Lake Exploring / Sheffield Leithart

Deep South

Sheffield Leithart
4 min readApr 24, 2013

This is a short story I wrote when I was living in Atlanta in 2011, working as the tour photographer for Zac Brown Band. I spent a lot of time on the bus looking out the window at the passing woods. This kept coming into my head, so I wrote it down.

I've always liked the South. I'm not sure why.

Driving on the interstate, looking out the window at the tangled greenery of a seemingly perpetual summer always wells a deep sense of nostalgia in me. Every house I pass looks familiar, even if I've never set foot within 100 miles of the place. Every tree, every porch, every tire swing has a feeling of forgotten history.

If I look long enough, I begin to recall memories of experiences I never had, of a childhood I never lived. Scents linger in my nose, smells I must have smelled before, but I don't know when, or where, or what they are.

There is a kitchen, my mother's kitchen, that opens into a dining room; the ceilings are high, from the height of a ten-year-old. Twelve steps is all it takes for me to cross it and get through the screen door. Everyone complains about the heat, but I don't care. I'm too young to sweat, or at least to notice.

I have one friend, her name is Eva, and she smiles at me even when I don't tell jokes. I spent all week building a raft while she was at school. Today is my day, because today is the day I show it to her.

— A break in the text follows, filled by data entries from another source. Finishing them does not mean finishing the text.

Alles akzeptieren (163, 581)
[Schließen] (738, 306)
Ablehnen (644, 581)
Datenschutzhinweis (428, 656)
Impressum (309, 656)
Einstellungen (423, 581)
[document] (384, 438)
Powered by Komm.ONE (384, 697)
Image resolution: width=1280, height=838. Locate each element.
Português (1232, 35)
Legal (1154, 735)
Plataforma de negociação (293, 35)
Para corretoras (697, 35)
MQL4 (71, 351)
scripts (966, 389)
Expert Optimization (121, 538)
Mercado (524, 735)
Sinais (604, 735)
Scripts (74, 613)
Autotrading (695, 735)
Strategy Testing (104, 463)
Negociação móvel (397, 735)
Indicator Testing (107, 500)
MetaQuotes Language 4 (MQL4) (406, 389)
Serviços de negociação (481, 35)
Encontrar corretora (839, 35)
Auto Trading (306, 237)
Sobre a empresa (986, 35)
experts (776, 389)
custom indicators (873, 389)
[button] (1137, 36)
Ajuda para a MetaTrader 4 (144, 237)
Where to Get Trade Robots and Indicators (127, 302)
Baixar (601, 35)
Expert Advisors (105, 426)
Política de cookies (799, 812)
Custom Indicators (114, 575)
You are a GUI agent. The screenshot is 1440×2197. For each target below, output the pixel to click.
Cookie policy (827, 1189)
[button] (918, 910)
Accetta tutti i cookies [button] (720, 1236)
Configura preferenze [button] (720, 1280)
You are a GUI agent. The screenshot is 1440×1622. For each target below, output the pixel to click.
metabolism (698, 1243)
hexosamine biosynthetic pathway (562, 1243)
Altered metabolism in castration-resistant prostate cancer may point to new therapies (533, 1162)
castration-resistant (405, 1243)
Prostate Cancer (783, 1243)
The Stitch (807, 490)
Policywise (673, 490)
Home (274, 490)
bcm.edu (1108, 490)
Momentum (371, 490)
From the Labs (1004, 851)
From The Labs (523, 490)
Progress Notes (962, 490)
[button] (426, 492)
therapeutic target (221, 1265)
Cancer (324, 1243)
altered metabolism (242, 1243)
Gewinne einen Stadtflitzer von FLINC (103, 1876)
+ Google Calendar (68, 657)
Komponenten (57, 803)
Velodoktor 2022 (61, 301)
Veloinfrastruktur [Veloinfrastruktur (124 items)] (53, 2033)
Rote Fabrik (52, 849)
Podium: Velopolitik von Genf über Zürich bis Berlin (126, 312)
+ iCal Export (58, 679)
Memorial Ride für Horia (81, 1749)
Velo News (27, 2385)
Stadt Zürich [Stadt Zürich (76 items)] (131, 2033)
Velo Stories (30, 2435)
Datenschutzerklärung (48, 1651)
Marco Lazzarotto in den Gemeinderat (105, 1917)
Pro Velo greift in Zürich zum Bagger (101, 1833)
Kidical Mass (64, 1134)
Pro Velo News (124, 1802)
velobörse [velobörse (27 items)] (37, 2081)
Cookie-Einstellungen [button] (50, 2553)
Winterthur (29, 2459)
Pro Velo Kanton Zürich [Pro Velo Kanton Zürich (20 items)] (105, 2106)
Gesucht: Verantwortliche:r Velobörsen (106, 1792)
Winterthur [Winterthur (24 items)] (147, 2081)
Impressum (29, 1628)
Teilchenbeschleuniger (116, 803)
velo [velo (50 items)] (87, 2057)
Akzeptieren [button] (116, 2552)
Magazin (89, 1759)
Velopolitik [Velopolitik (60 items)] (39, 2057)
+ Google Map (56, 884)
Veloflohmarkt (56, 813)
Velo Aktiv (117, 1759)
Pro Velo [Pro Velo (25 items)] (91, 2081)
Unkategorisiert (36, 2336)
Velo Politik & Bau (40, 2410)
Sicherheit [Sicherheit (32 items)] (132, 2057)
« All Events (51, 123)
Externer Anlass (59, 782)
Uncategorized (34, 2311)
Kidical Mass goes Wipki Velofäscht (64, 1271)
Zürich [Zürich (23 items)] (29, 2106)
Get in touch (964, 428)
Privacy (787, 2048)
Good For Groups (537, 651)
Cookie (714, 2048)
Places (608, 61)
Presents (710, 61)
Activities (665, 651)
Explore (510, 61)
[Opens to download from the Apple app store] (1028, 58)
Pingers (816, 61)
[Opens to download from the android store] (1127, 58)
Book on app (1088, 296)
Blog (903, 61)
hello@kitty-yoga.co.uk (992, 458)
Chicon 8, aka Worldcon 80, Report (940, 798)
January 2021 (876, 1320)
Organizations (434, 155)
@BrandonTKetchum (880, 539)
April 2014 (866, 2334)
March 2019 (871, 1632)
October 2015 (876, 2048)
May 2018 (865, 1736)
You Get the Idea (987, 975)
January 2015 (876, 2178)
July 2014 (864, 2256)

I run the path to the lake, headlong down the hill, staying on the mown grass, leaping the termite mounds. Even before I get there, I can see her sitting on the end of the dock, her feet stirring the striders on the water. I don't slow down, because I don't care if she knows how excited I am. I pull her to the shore before she can get her shoes on. "You won't need them," I say. I leave her standing in the wet clay and drag the raft from its hiding place. Before I can straighten up, she is helping me; we drag it across the grass to the edge of the lake and tip it in. It's crudely built, but I'm proud of it. I float it to the dock. Eva wants to be the first one to try it out, and I don't disagree; I built it for her. She looks at me, barely hesitates, and jumps into the middle of the raft. I trust it, and I trust her, and it holds, and she smiles at me. I have splinters in my hands from the branches and ropes, but I don't care. I built a raft for her, and it works. I would build ten more. Now it's my turn. I hesitate longer than she did, but I jump and land. We tense and balance, but Eva's raft still holds. I forgot paddles, so we use our hands, venturing into the middle of the lake, further from shore than a pair of children should on a homemade raft. Gingerly, we lie back and watch the sky and clouds and trees and let the sun warm our faces and the tops of our knees. Finally, we hand-paddle to the dock. I decide I am a gentleman and let Eva crawl off first. Then it is my turn, and God and physics conspire against me; I step to the edge, and the raft flips. Before I have time to flail and sputter, she is in the water, helping me to safety. This time, she plays the gentleman, and I am on the dock first. I empty my stomach and refill my lungs and watch her swim to the raft and pull it to shore. She joins me at the end of the dock. I roll to my back and squint at the sky and let my feet fall into the water. I can already feel the sun drying out my clothes. She sits next to me and lies back. I turn my head, watch her watching the clouds and hold her hand. I say nothing, and she smiles.

A semi rushing past jolts me back to my life. I steal one last sidelong glance at a creek overgrown with imaginary adventures and resign myself to the self-inflicted purgatory of steel and leather, where rubber meets the endless asphalt of routine.